What you will do> Count the lines in the material below that contain the string "width", treating uppercase and lowercase as different. Reply with the number only.

Data shown>
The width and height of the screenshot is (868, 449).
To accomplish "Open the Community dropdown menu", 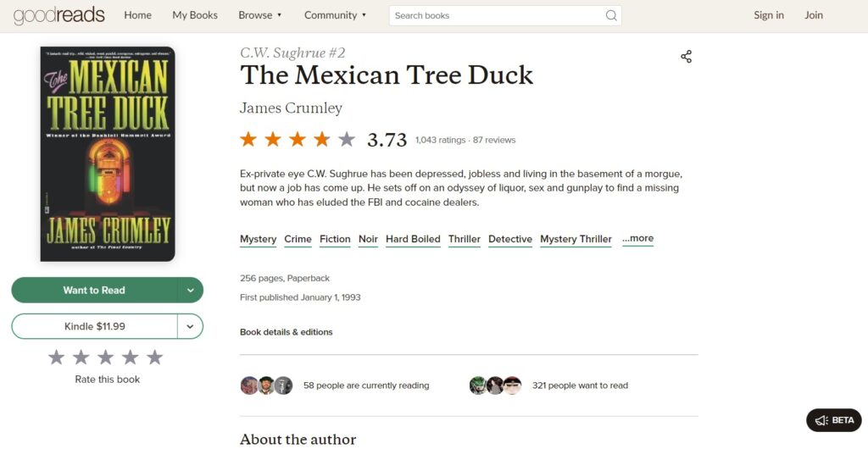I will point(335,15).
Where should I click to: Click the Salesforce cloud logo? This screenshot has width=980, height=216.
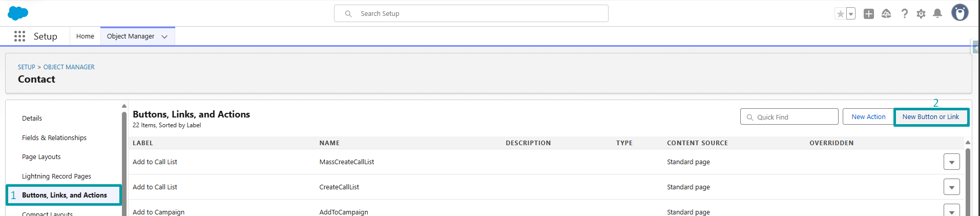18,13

==

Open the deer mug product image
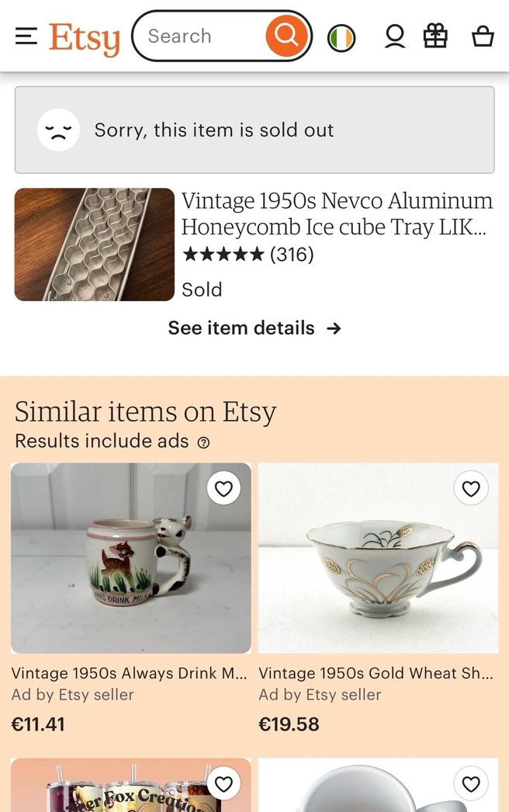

The reply> 2